3 - „Für was braucht man schon Männer?"
‚I'm writing an Novel' – Father John Misty
GRAYCEN
„Ach Graycie! Du bist wirklich ein hoffnungsloser Fall", seufzte Ruth. Sie war meine beste und wohl auch einzige Freundin und hatte es sich gerade auf meinem Küchentisch gemütlich gemacht, während ich am Herd stand und uns beiden ein spätes Mittagessen kochte. Ich hatte ihr von meiner Begegnung mit Caspian letzte Nacht erzählt, denn ich wusste selbst nicht so recht, was ich davon halten sollte. Einerseits war ich erleichtert gewesen, als er gegangen war, doch das lag nicht an ihm, sondern an mir. Ich konnte vielleicht schlagfertige Antworten geben, flirten und jeden Streit gewinnen, doch wirklich reden konnte ich nicht. Und schon gar nicht über mich selbst. Vielleicht, weil ich eigentlich keine Ahnung von mir selber hatte.
Also hatte ich versucht, den Streit zu gewinnen. Es war scheiße von mir gewesen, ihn so niederzumachen, denn schließlich hatte er nichts Böses getan.

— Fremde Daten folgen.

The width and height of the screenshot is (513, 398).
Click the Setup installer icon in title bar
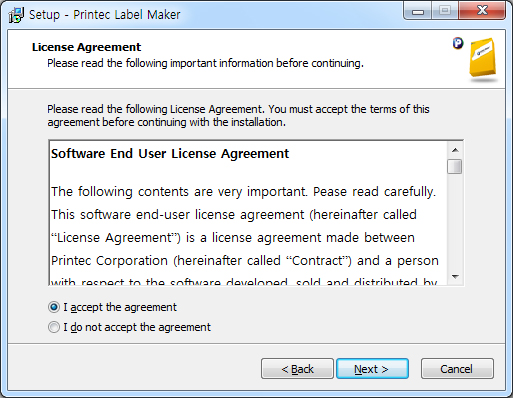[16, 15]
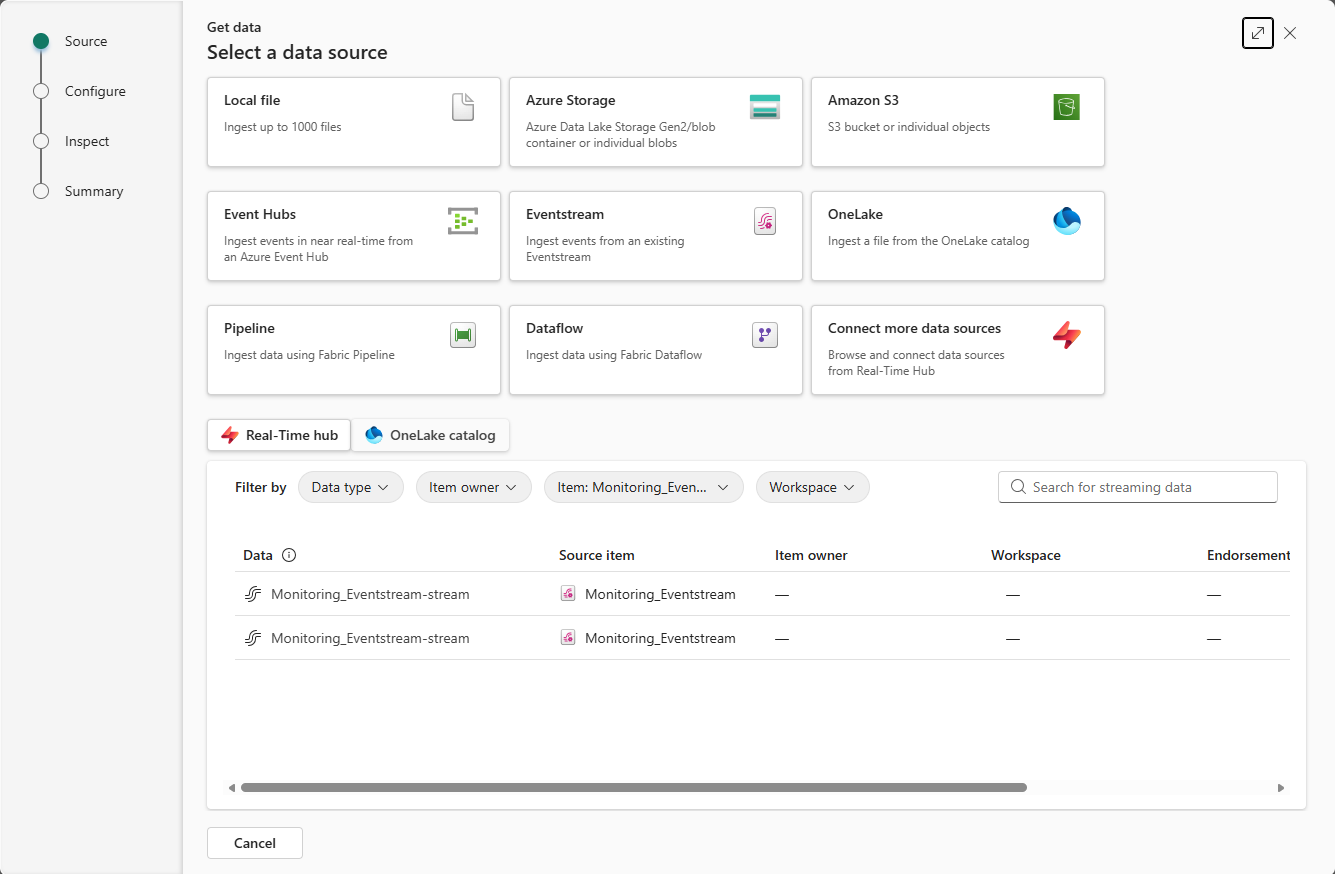Select the Inspect step indicator
The image size is (1335, 874).
pos(41,141)
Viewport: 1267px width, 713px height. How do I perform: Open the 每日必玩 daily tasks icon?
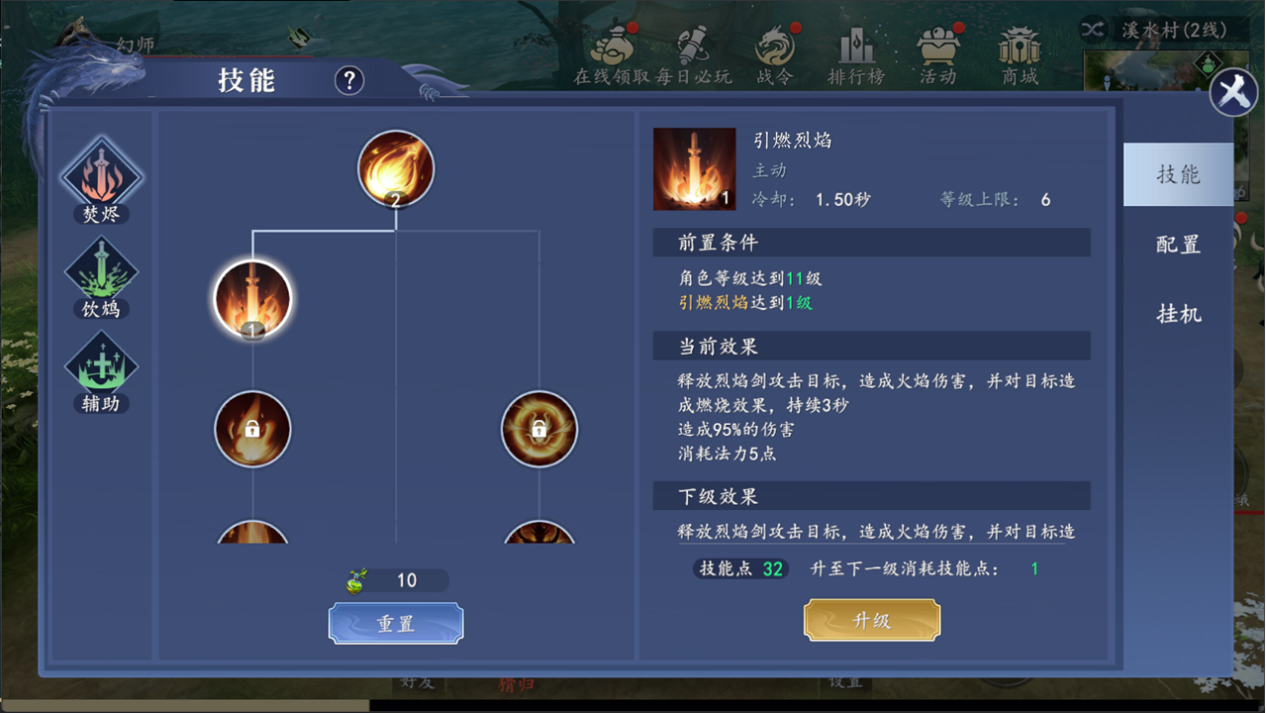click(693, 55)
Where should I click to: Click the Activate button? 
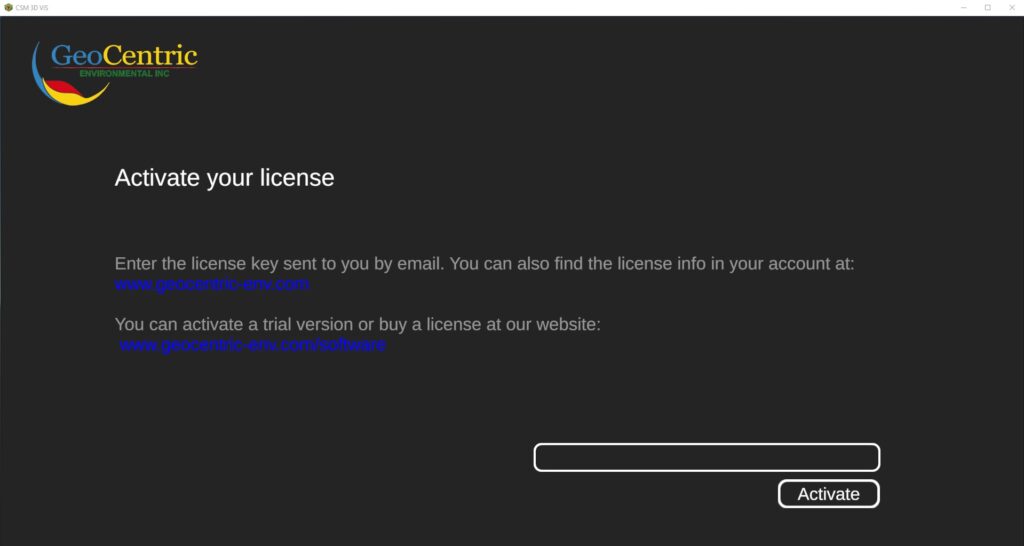828,494
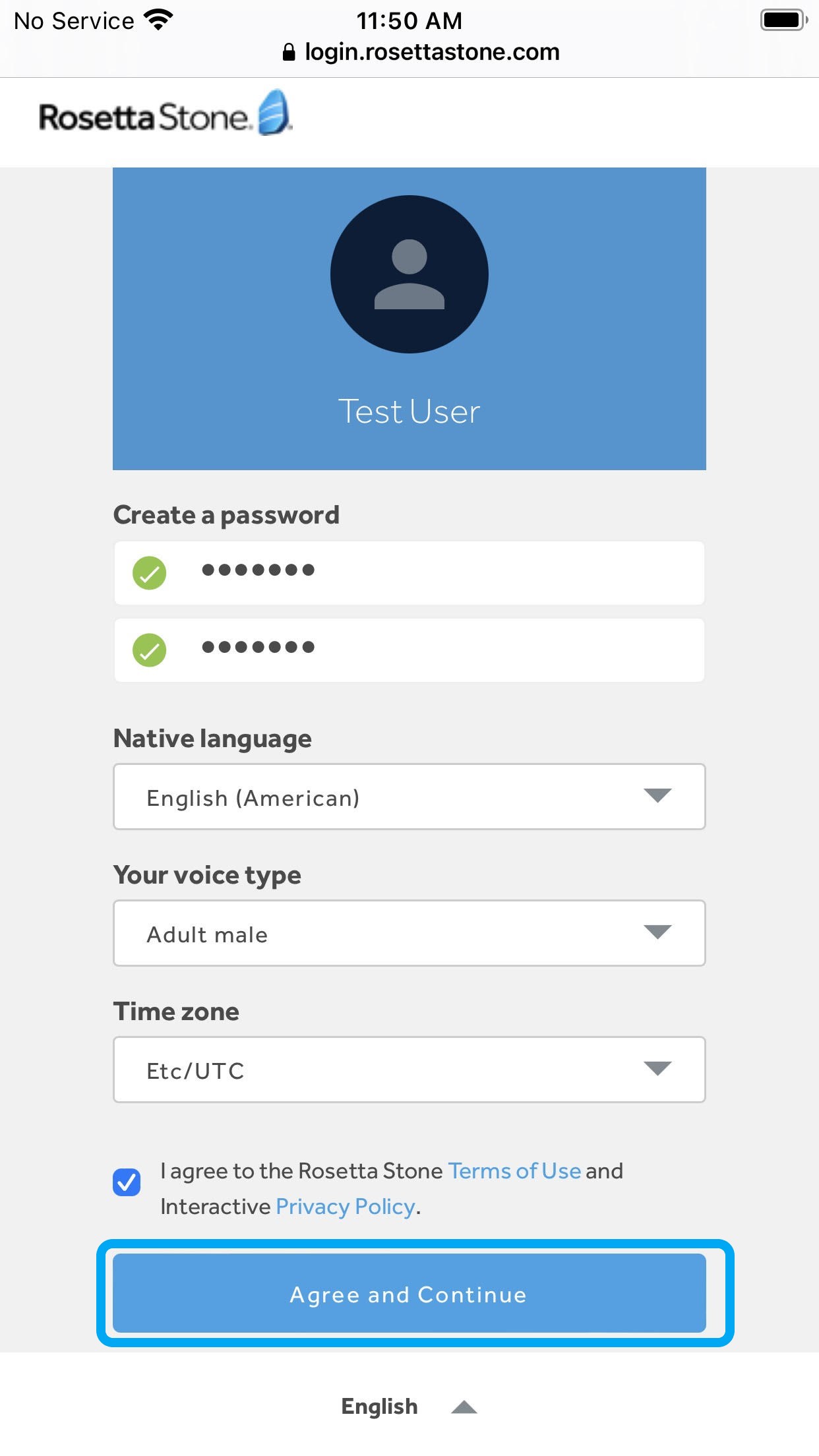The width and height of the screenshot is (819, 1456).
Task: Click the green checkmark on confirmation password field
Action: click(150, 649)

Nein, im Gegenteil, er war nett gewesen, obwohl ich ihm einen Korb gegeben hatte. Trotzdem war er damit nicht zu jemandem geworden, dem ich irgendetwas anvertrauen wollte. Was hatte er denn hören wollen? Dass ich ihn dieser Bar gerade so viel verdiente, dass es irgendwie reichte? Dass ich diesen Job nur hatte, weil keine Ausbildung hatte und das Geld brauchte? Dass dieser Augenblick wohl noch einer der besten in meinem bisherigen Leben war?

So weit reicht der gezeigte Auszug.